City South, film at 11

From the murky depths of the mighty Medina River that someday will resemble a necklace of emeralds as it winds its way through City South, a revelation: This is Mayor Ed Garza's legacy as well as his obligation to Houston bankrollers.

Yes, the mayor signed on with a Houston development company to convert the former South Side - then the Southside Initiative, now City South - into a nirvana for overpaid Toyota manufacturing employees, complete with a four-year Texas A&M University, where their kids can become Aggies like Mayor Ed.

Retrace the footprints on the yellow brick dirt road that is now City South, the soon-to-be wealthy neighborhood like the Dominion. First it was Henry G. Cisneros, the Texas A&M graduate that rose from the ashes of the former Good Government League to take the helm at City Hall. He also had a vision for the South Side that included the Applewhite Reservoir, which would have been the City's fluoridated understudy to the Edwards Aquifer.

Stay with the San Antonio mayor and Texas A&M thread here. It's been said before that every mayor since Henry Cisneros, including Nelson Wolff, "Dental" Bill Thornton, Howard Peak, and Garza, have followed the Cisneros blueprint in converting sleepy little San Antonio into a supercharged, hyper-developed metropolis like Houston.

So it's no surprise to learn that Garza, a former Texas A&M Cadet, hasn't forgotten the university's heavy influence among well-heeled Houston-area alumni. Of course this is mere speculation fueled by the hefty number of $500 and $1,000 campaign contributions that Garza has received from Houstonites. Campaign contributions, unlike bribes, are legal means to at least get your foot into the door of the mayor's office at City Hall. A mere $500 seems to be enough for Terramark Communities of Houston to achieve that footstep, as it is the developer that will transform the South Side into City South, the Land of Dreams.

Campaign contributions, unlike bribes, are legal means to at least get your foot into the door of the mayor's office at City Hall.

The New Dominion will spread like blooms in the elysian fields of the new City South, from the corner of Roosevelt and Loop 410 all the way to paradise, which is rumored to be located in a Houston bank vault.

Don't believe it? Watch the half-hour video titled "City South" that aired last week on Cable Channel 21. There's Mayor Ed standing in a silhouette of a South Side sunset. He kneels and picks up a handful of the most fertile soil on the South Side and sifts it through his fingers.

"The monumental impact of Toyota is at the heart of the economic engine of City South," says Garza, as the video reels off images of Mitchell Lake, the Medina River, an industrial park that is under construction off Applewhite Road, and beatific cow pastures that stand beside corn fields and new houses.
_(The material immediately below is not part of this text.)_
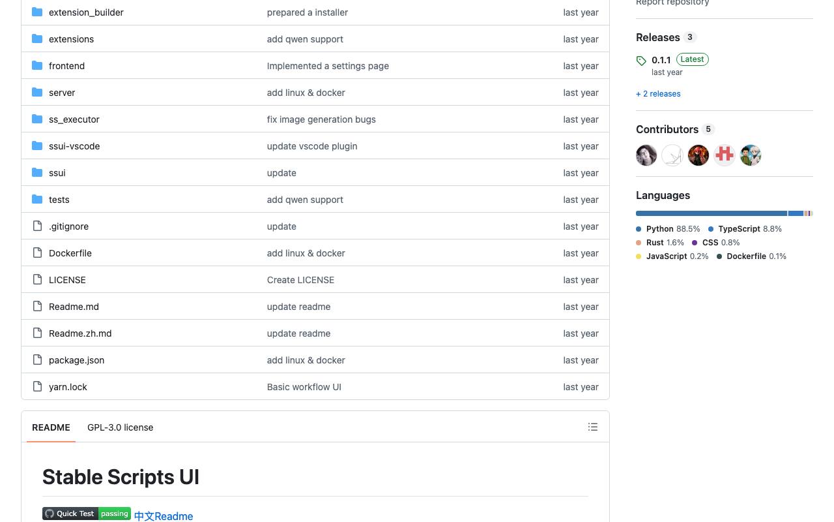The image size is (834, 522).
Task: Click the Quick Test passing badge
Action: (x=87, y=514)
The serenity turns to energy as Garza speaks of great things happening at Kelly USA and Brooks City Base. Welders weld, and grinders grind as the mayor touts the resplendency of City South on the Rise.

Texas Governor Rick Perry also displays his considerable thespian talents when he says "City South, I like the sound of that ... Viva San Antonio, Viva City South."
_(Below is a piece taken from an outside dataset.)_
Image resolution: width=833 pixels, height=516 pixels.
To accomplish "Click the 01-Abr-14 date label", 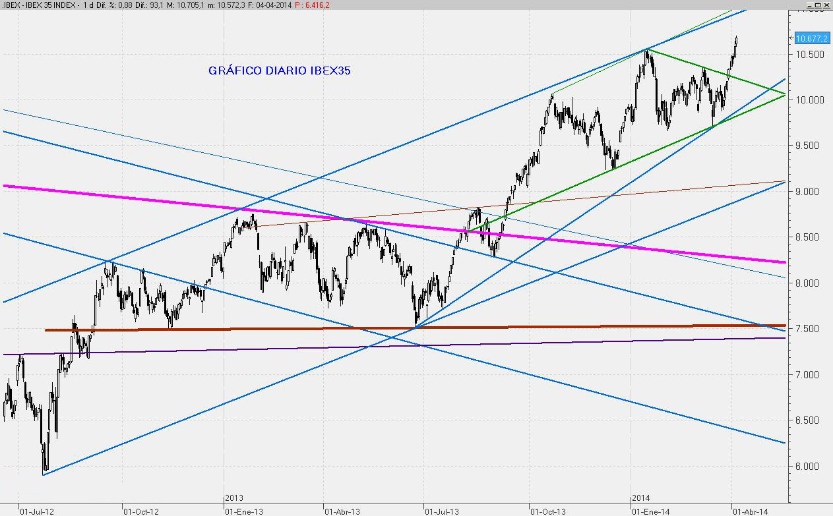I will click(x=750, y=511).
Garza and friends speak about City South as an opportunity to responsibly develop the South Side. It's an opportunity to plan, design and invest in a sophisticated network of transportation and land use that includes a carefully orchestrated mix of agricultural, industrial, and residential community.

As somebody says in the video, it's a chance to create an "environment of certainty for developers ... (oops) development."

City South. All it needs is a symbol to represent all of its heady magnificence. Maybe a white flag, with black letters that says "City South, a Land of Dreams." Oh, wait, somebody's already done that, it's in the video.

Now it's time for a commercial break. There's a pitch for recycling, the City's Graffiti Wipeout program, and the community toolshed.

But my favorite is the commercial that shows Fido, happily wagging his tail, and pleading with San Antonians to "Please pick up my poop."